Description of the task: Please write out every line of the material exactly.
::: Data under study :::
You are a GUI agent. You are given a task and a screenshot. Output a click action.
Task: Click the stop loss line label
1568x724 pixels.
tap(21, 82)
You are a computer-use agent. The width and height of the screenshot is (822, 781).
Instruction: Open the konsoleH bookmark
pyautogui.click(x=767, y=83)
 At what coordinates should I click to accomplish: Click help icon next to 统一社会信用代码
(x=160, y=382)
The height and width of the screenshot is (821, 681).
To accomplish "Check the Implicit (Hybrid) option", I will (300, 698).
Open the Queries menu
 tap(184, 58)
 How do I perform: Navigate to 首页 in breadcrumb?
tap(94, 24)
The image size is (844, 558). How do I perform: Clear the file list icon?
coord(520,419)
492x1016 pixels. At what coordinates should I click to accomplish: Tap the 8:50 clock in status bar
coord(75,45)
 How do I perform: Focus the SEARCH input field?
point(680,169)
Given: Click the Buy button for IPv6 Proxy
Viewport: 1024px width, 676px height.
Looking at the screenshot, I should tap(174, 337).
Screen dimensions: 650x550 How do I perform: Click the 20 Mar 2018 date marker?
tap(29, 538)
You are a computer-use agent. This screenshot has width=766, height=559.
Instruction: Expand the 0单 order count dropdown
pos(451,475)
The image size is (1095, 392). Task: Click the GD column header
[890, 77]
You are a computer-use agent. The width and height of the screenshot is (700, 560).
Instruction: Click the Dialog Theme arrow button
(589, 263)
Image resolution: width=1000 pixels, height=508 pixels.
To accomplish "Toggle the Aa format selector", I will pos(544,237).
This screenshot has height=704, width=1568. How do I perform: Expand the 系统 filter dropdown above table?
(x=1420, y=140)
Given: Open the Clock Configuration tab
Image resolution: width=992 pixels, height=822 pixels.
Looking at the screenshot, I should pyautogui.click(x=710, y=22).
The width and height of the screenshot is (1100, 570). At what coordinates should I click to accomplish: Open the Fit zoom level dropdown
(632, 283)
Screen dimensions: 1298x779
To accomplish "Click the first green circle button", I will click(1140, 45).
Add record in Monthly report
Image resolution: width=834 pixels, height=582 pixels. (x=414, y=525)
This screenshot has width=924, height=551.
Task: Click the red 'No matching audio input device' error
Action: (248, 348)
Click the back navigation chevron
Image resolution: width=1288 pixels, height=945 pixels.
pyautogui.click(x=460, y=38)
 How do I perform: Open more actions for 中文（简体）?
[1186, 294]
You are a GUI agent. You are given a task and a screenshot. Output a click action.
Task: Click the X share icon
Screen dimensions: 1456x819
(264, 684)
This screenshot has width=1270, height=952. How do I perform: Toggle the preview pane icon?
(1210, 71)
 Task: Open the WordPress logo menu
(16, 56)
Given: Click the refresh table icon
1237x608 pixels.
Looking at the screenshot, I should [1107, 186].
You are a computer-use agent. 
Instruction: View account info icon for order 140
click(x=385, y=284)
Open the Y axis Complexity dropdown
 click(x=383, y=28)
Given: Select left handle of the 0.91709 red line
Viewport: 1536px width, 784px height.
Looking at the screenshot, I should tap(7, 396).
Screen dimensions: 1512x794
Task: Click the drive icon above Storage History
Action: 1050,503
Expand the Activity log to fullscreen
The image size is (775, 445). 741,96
:::
Your response:
You are a GUI agent. You are given a task and a screenshot. Output a click action.
Task: Click the stop loss line label
1568x724 pixels.
tap(21, 82)
You are a computer-use agent. The width and height of the screenshot is (822, 781).
Instruction: Open the konsoleH bookmark
pyautogui.click(x=767, y=83)
 At what coordinates should I click to accomplish: Click help icon next to 统一社会信用代码
(x=160, y=382)
The height and width of the screenshot is (821, 681).
To accomplish "Check the Implicit (Hybrid) option", I will (300, 698).
Open the Queries menu
 tap(184, 58)
 How do I perform: Navigate to 首页 in breadcrumb?
tap(94, 24)
The image size is (844, 558). How do I perform: Clear the file list icon?
coord(520,419)
492x1016 pixels. At what coordinates should I click to accomplish: Tap the 8:50 clock in status bar
coord(75,45)
 How do I perform: Focus the SEARCH input field?
point(680,169)
Given: Click the Buy button for IPv6 Proxy
Viewport: 1024px width, 676px height.
Looking at the screenshot, I should tap(174, 337).
Screen dimensions: 650x550 How do I perform: Click the 20 Mar 2018 date marker?
tap(29, 538)
You are a computer-use agent. This screenshot has width=766, height=559.
Instruction: Expand the 0单 order count dropdown
pos(451,475)
The image size is (1095, 392). Task: Click the GD column header
[890, 77]
You are a computer-use agent. The width and height of the screenshot is (700, 560).
Instruction: Click the Dialog Theme arrow button
(589, 263)
Image resolution: width=1000 pixels, height=508 pixels.
To accomplish "Toggle the Aa format selector", I will pos(544,237).
This screenshot has height=704, width=1568. How do I perform: Expand the 系统 filter dropdown above table?
(x=1420, y=140)
Given: Open the Clock Configuration tab
Image resolution: width=992 pixels, height=822 pixels.
Looking at the screenshot, I should pyautogui.click(x=710, y=22).
The width and height of the screenshot is (1100, 570). At what coordinates should I click to accomplish: Open the Fit zoom level dropdown
(632, 283)
Screen dimensions: 1298x779
To accomplish "Click the first green circle button", I will click(1140, 45).
Add record in Monthly report
Image resolution: width=834 pixels, height=582 pixels. (x=414, y=525)
This screenshot has width=924, height=551.
Task: Click the red 'No matching audio input device' error
Action: (248, 348)
Click the back navigation chevron
Image resolution: width=1288 pixels, height=945 pixels.
pyautogui.click(x=460, y=38)
 How do I perform: Open more actions for 中文（简体）?
[1186, 294]
You are a GUI agent. You are given a task and a screenshot. Output a click action.
Task: Click the X share icon
Screen dimensions: 1456x819
(264, 684)
This screenshot has width=1270, height=952. How do I perform: Toggle the preview pane icon?
(1210, 71)
 Task: Open the WordPress logo menu
(16, 56)
Given: Click the refresh table icon
1237x608 pixels.
Looking at the screenshot, I should [1107, 186].
You are a computer-use agent. 
Instruction: View account info icon for order 140
click(x=385, y=284)
Open the Y axis Complexity dropdown
 click(x=383, y=28)
Given: Select left handle of the 0.91709 red line
Viewport: 1536px width, 784px height.
Looking at the screenshot, I should tap(7, 396).
Screen dimensions: 1512x794
Task: Click the drive icon above Storage History
Action: 1050,503
Expand the Activity log to fullscreen
The image size is (775, 445). 741,96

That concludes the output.